In 1988, Grünberg’s group used the simplest system of a single layer of chromium sandwiched between two layers of iron. The team noticed that when the relative orientation of the magnetic fields of the magnetized layers were reversed, the resistance changed by about 10%.

Working independently at the same time, Fert and his group at the Université Paris-Sud in France created some 30 alternating layers of iron and chromium finding a resistance change of 50%. For their discovery, the duo shared the 2007 Nobel Prize for Physics.

‘An outstanding scientist’ 

As well as creating the new field of spintronics, both groups realized the potential technological importance of their discovery. It has since led to a dramatic effect on both science and technology allowing hard-disk read heads to detect ever smaller regions of magnetic data and is exploited in virtually all of today’s personal desktop computers and laptops as well as some digital music players. Indeed, in the years following GMR’s commercialization in the late 1990s, the annual rate of increase of hard-disk storage capacity trebled.

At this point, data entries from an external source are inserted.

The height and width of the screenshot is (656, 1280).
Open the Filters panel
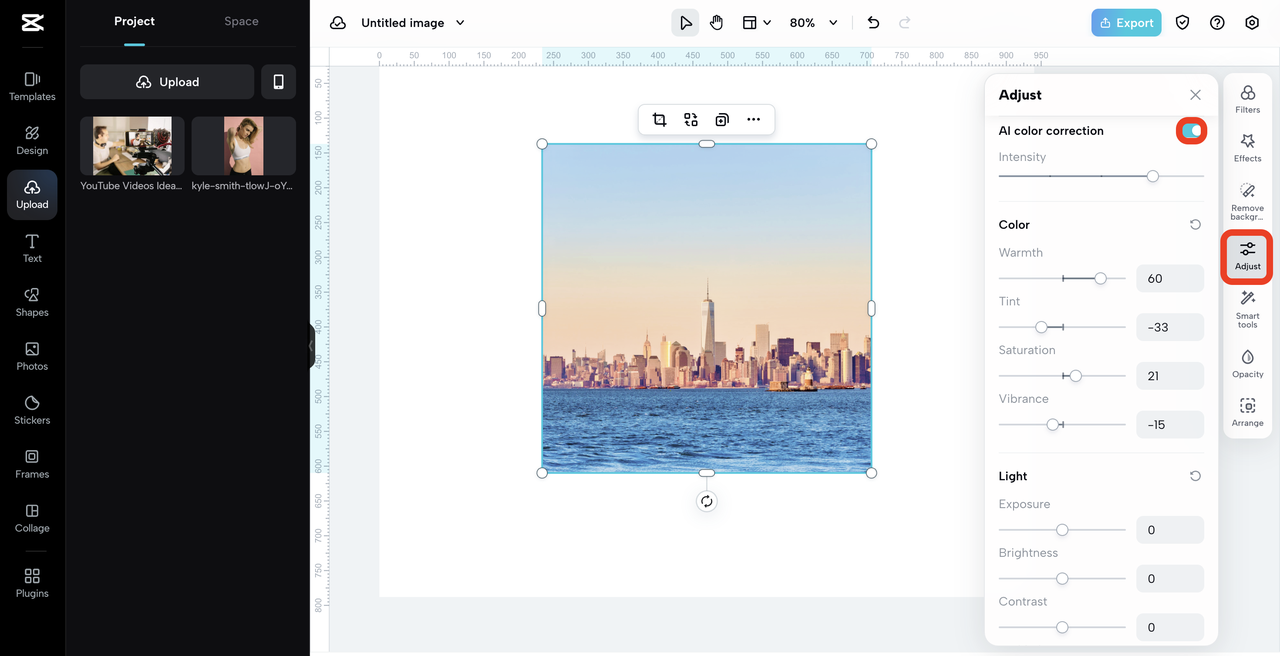[1247, 99]
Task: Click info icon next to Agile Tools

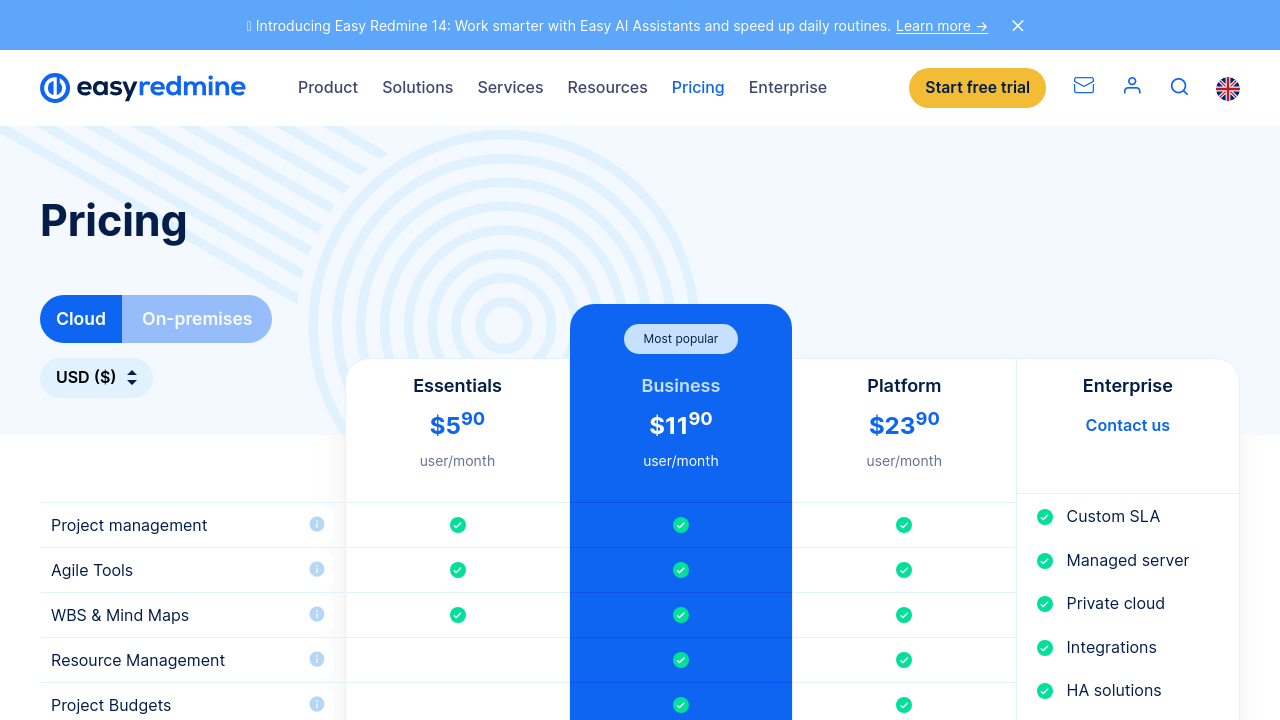Action: point(317,569)

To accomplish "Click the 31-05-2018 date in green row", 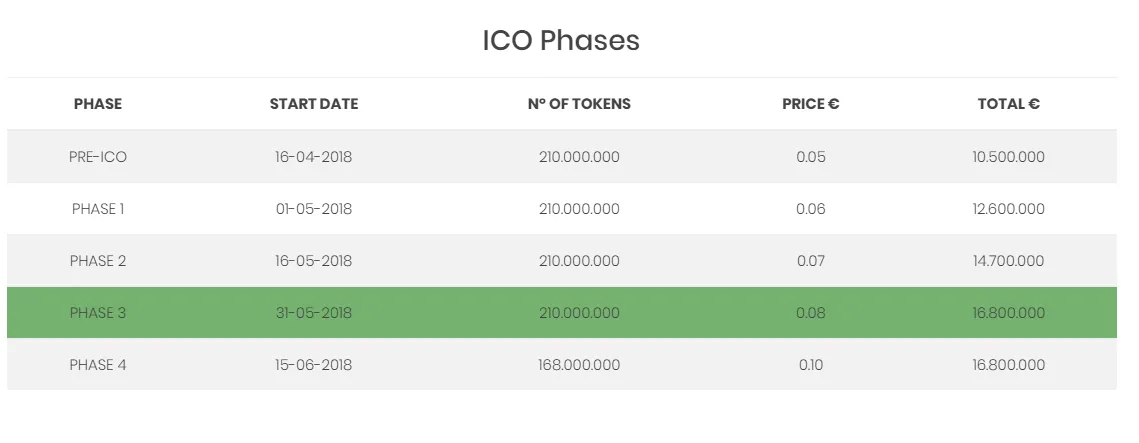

As well as winning a Nobel prize, Grünberg also received many other honours. He won the German Future Prize for Technology and Innovation in 1998 and the Wolf Prize in 2006. He was also given the freedom of the city of Jülich in 2008.

“We lose an outstanding scientist who has set standards worldwide in the field of solid state research,” noted Wolfgang Marquardt, chief executive of Forschungszentrum Jülich. “[Grünberg] was not only an excellent researcher, he was above all a valued and popular colleague.”